The answer should be each line from the entries below that has the word "dropdown" in it.

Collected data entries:
▬▬▬
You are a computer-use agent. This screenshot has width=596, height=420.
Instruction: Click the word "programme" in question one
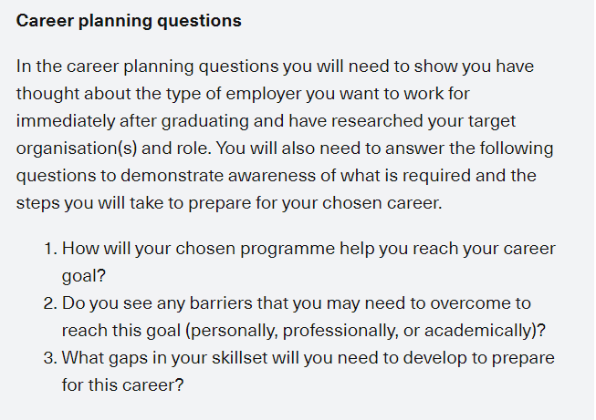pos(288,250)
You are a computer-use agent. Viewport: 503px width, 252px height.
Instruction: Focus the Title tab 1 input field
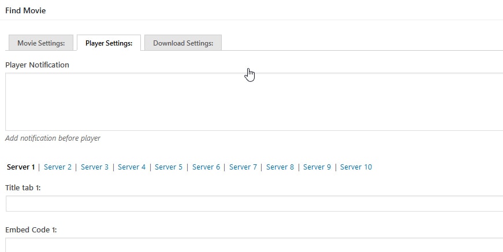254,204
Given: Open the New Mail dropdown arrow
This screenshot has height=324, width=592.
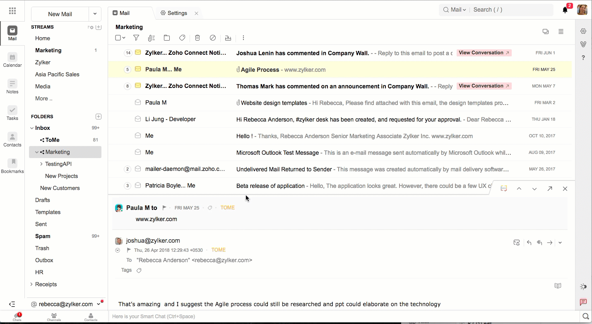Looking at the screenshot, I should pos(95,14).
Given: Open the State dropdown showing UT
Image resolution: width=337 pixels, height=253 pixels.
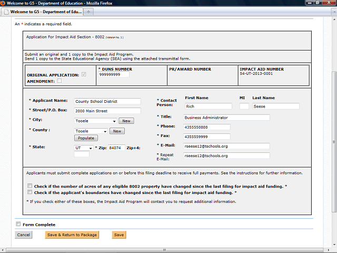Looking at the screenshot, I should [83, 148].
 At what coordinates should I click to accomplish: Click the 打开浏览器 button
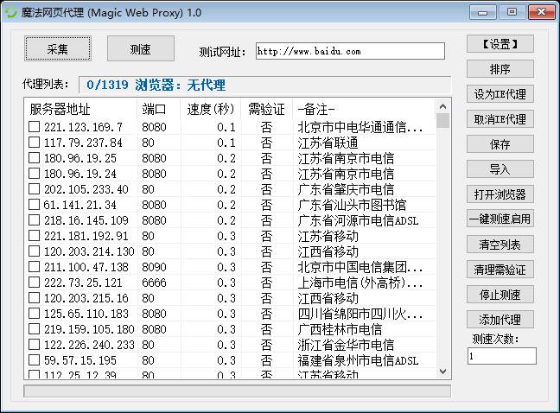point(500,194)
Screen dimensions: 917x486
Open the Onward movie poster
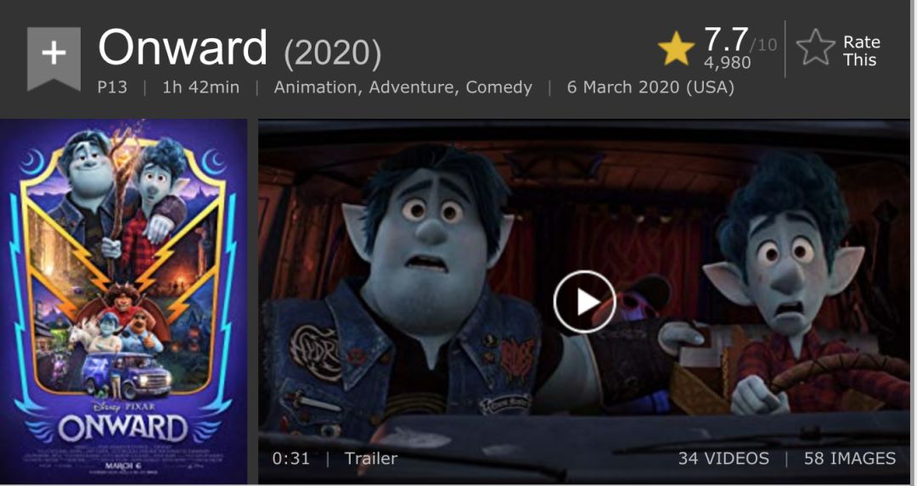point(123,301)
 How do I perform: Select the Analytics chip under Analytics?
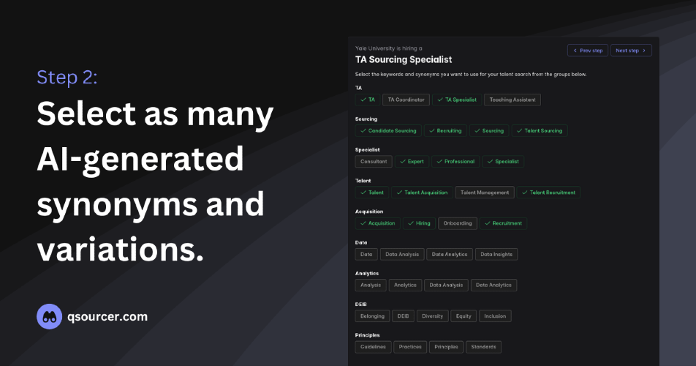pos(405,285)
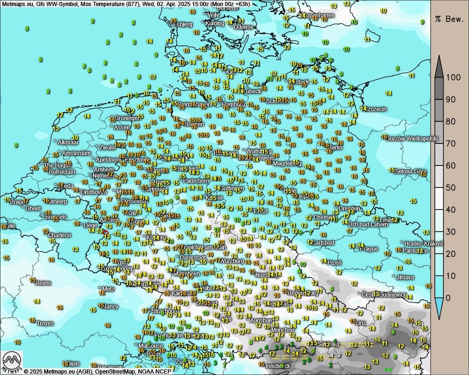Click the 0 value on the legend scale

coord(448,298)
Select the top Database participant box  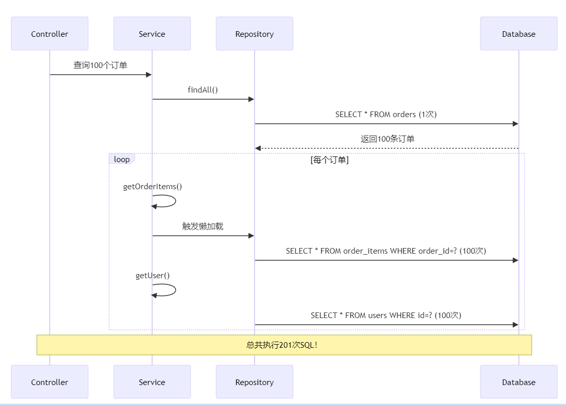518,34
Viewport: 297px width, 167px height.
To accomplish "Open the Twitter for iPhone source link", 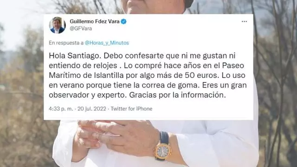I will coord(131,109).
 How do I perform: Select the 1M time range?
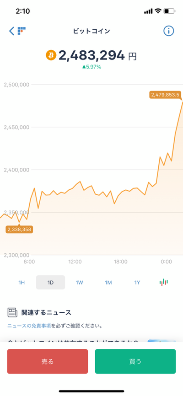[108, 282]
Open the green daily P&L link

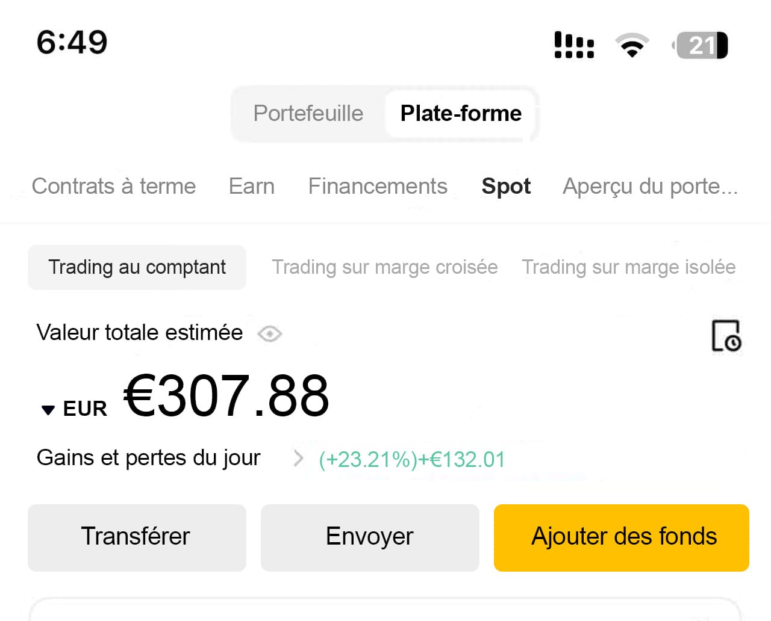(x=411, y=459)
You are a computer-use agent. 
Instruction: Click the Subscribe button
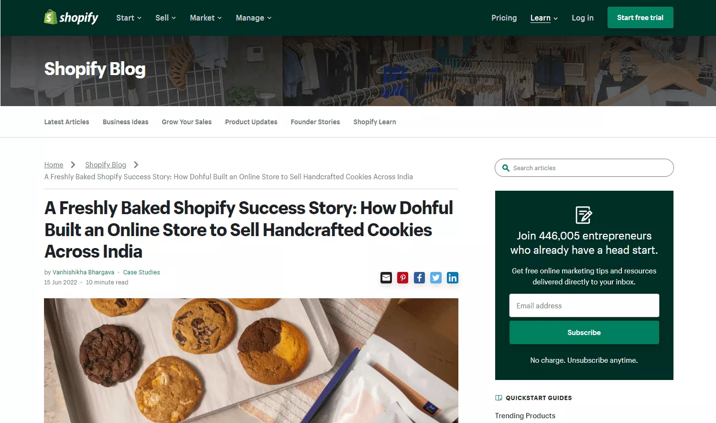[584, 332]
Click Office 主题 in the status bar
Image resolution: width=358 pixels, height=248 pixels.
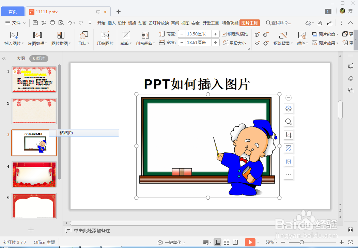44,242
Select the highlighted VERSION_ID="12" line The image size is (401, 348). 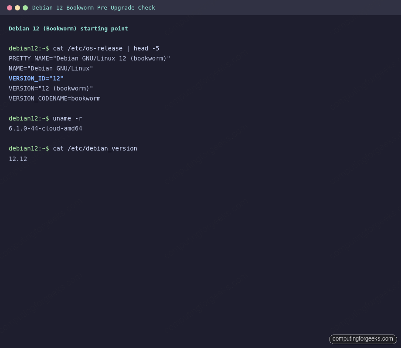click(36, 78)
▬▬▬
Response to this exercise:
Given: Open the New Mail dropdown arrow
Given: Open the State dropdown showing UT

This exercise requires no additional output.